--- TASK ---
Copy the data below word for word, leaving every line unchanged.
* * * * * * * * *
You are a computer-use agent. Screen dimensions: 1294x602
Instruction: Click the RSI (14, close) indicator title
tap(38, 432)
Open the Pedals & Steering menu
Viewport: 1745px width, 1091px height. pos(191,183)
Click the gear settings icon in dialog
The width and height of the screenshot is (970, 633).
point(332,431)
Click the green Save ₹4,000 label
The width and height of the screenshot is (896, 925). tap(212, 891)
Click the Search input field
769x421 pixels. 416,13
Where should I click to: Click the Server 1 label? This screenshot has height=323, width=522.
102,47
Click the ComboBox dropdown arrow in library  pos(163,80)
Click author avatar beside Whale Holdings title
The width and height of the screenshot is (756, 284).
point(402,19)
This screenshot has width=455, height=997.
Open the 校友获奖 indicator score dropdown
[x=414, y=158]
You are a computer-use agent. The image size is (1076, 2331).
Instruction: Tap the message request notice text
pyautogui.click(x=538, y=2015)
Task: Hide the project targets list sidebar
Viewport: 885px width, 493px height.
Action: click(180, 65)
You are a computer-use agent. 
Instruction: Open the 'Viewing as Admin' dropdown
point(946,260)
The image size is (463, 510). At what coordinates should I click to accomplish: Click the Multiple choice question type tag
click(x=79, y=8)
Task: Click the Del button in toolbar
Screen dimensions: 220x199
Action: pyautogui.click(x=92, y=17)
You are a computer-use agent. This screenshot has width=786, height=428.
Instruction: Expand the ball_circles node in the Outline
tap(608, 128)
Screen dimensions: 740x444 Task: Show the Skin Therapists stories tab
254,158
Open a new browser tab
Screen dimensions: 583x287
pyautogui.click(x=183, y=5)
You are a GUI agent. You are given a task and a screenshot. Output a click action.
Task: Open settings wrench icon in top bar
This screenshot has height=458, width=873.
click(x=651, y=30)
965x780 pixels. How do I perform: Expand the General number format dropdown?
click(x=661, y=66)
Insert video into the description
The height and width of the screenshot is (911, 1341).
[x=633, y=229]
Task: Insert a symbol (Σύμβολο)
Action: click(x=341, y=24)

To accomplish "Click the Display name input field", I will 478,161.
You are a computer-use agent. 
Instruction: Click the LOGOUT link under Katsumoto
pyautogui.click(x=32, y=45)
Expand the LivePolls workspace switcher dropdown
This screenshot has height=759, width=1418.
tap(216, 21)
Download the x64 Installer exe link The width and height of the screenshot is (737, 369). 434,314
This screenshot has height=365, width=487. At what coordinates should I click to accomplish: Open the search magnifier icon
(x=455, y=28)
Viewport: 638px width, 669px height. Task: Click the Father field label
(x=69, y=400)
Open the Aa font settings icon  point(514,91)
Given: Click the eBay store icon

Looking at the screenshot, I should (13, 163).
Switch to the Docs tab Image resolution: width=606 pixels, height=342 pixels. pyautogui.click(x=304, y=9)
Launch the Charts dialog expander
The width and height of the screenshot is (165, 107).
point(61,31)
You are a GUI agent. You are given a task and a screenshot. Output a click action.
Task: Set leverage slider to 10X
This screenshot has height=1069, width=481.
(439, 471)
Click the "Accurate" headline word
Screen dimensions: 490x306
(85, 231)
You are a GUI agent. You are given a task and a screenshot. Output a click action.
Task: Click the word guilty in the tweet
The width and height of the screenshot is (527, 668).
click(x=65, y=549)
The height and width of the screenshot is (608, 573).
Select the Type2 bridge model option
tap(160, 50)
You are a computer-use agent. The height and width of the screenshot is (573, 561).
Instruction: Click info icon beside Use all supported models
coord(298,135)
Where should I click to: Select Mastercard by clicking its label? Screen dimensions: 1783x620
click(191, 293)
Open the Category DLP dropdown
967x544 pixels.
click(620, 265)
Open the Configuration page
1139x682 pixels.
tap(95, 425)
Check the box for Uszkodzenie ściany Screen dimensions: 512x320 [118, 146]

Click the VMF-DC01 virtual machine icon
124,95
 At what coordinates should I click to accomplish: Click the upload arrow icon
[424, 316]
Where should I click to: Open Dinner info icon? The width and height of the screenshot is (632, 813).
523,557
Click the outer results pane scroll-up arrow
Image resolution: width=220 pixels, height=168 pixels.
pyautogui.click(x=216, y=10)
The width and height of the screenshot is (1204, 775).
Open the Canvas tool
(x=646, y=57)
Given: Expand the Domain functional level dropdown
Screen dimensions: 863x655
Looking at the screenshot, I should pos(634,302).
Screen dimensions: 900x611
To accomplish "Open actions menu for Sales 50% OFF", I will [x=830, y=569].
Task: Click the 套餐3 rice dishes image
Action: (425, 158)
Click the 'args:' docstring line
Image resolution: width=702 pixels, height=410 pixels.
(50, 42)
* * * * * * * * *
--- REPLY TO THE EXERCISE ---
You are a computer-use agent. Screen dimensions: 1294x602
Instruction: Click the RSI (14, close) indicator title
tap(38, 432)
Open the Pedals & Steering menu
Viewport: 1745px width, 1091px height. pos(191,183)
Click the gear settings icon in dialog
The width and height of the screenshot is (970, 633).
point(332,431)
Click the green Save ₹4,000 label
The width and height of the screenshot is (896, 925). tap(212, 891)
Click the Search input field
769x421 pixels. 416,13
Where should I click to: Click the Server 1 label? This screenshot has height=323, width=522.
102,47
Click the ComboBox dropdown arrow in library  pos(163,80)
Click author avatar beside Whale Holdings title
The width and height of the screenshot is (756, 284).
point(402,19)
This screenshot has width=455, height=997.
Open the 校友获奖 indicator score dropdown
[x=414, y=158]
You are a computer-use agent. The image size is (1076, 2331).
Instruction: Tap the message request notice text
pyautogui.click(x=538, y=2015)
Task: Hide the project targets list sidebar
Viewport: 885px width, 493px height.
Action: click(180, 65)
You are a computer-use agent. 
Instruction: Open the 'Viewing as Admin' dropdown
point(946,260)
The image size is (463, 510). At what coordinates should I click to accomplish: Click the Multiple choice question type tag
click(x=79, y=8)
Task: Click the Del button in toolbar
Screen dimensions: 220x199
Action: pyautogui.click(x=92, y=17)
You are a computer-use agent. This screenshot has width=786, height=428.
Instruction: Expand the ball_circles node in the Outline
tap(608, 128)
Screen dimensions: 740x444 Task: Show the Skin Therapists stories tab
254,158
Open a new browser tab
Screen dimensions: 583x287
pyautogui.click(x=183, y=5)
You are a GUI agent. You are given a task and a screenshot. Output a click action.
Task: Open settings wrench icon in top bar
This screenshot has height=458, width=873.
click(x=651, y=30)
965x780 pixels. How do I perform: Expand the General number format dropdown?
click(x=661, y=66)
Insert video into the description
The height and width of the screenshot is (911, 1341).
[x=633, y=229]
Task: Insert a symbol (Σύμβολο)
Action: click(x=341, y=24)

To accomplish "Click the Display name input field", I will 478,161.
You are a computer-use agent. 
Instruction: Click the LOGOUT link under Katsumoto
pyautogui.click(x=32, y=45)
Expand the LivePolls workspace switcher dropdown
This screenshot has height=759, width=1418.
tap(216, 21)
Download the x64 Installer exe link The width and height of the screenshot is (737, 369). 434,314
This screenshot has height=365, width=487. At what coordinates should I click to accomplish: Open the search magnifier icon
(x=455, y=28)
Viewport: 638px width, 669px height. Task: Click the Father field label
(x=69, y=400)
Open the Aa font settings icon  point(514,91)
Given: Click the eBay store icon

Looking at the screenshot, I should (13, 163).
Switch to the Docs tab Image resolution: width=606 pixels, height=342 pixels. pyautogui.click(x=304, y=9)
Launch the Charts dialog expander
The width and height of the screenshot is (165, 107).
point(61,31)
You are a GUI agent. You are given a task and a screenshot. Output a click action.
Task: Set leverage slider to 10X
This screenshot has height=1069, width=481.
(439, 471)
Click the "Accurate" headline word
Screen dimensions: 490x306
(85, 231)
You are a GUI agent. You are given a task and a screenshot. Output a click action.
Task: Click the word guilty in the tweet
The width and height of the screenshot is (527, 668).
click(x=65, y=549)
The height and width of the screenshot is (608, 573).
Select the Type2 bridge model option
tap(160, 50)
You are a computer-use agent. The height and width of the screenshot is (573, 561).
Instruction: Click info icon beside Use all supported models
coord(298,135)
Where should I click to: Select Mastercard by clicking its label? Screen dimensions: 1783x620
click(191, 293)
Open the Category DLP dropdown
967x544 pixels.
click(620, 265)
Open the Configuration page
1139x682 pixels.
tap(95, 425)
Check the box for Uszkodzenie ściany Screen dimensions: 512x320 [118, 146]

Click the VMF-DC01 virtual machine icon
124,95
 At what coordinates should I click to accomplish: Click the upload arrow icon
[424, 316]
Where should I click to: Open Dinner info icon? The width and height of the screenshot is (632, 813).
523,557
Click the outer results pane scroll-up arrow
Image resolution: width=220 pixels, height=168 pixels.
pyautogui.click(x=216, y=10)
The width and height of the screenshot is (1204, 775).
Open the Canvas tool
(x=646, y=57)
Given: Expand the Domain functional level dropdown
Screen dimensions: 863x655
Looking at the screenshot, I should pos(634,302).
Screen dimensions: 900x611
To accomplish "Open actions menu for Sales 50% OFF", I will [x=830, y=569].
Task: Click the 套餐3 rice dishes image
Action: (425, 158)
Click the 'args:' docstring line
Image resolution: width=702 pixels, height=410 pixels.
(50, 42)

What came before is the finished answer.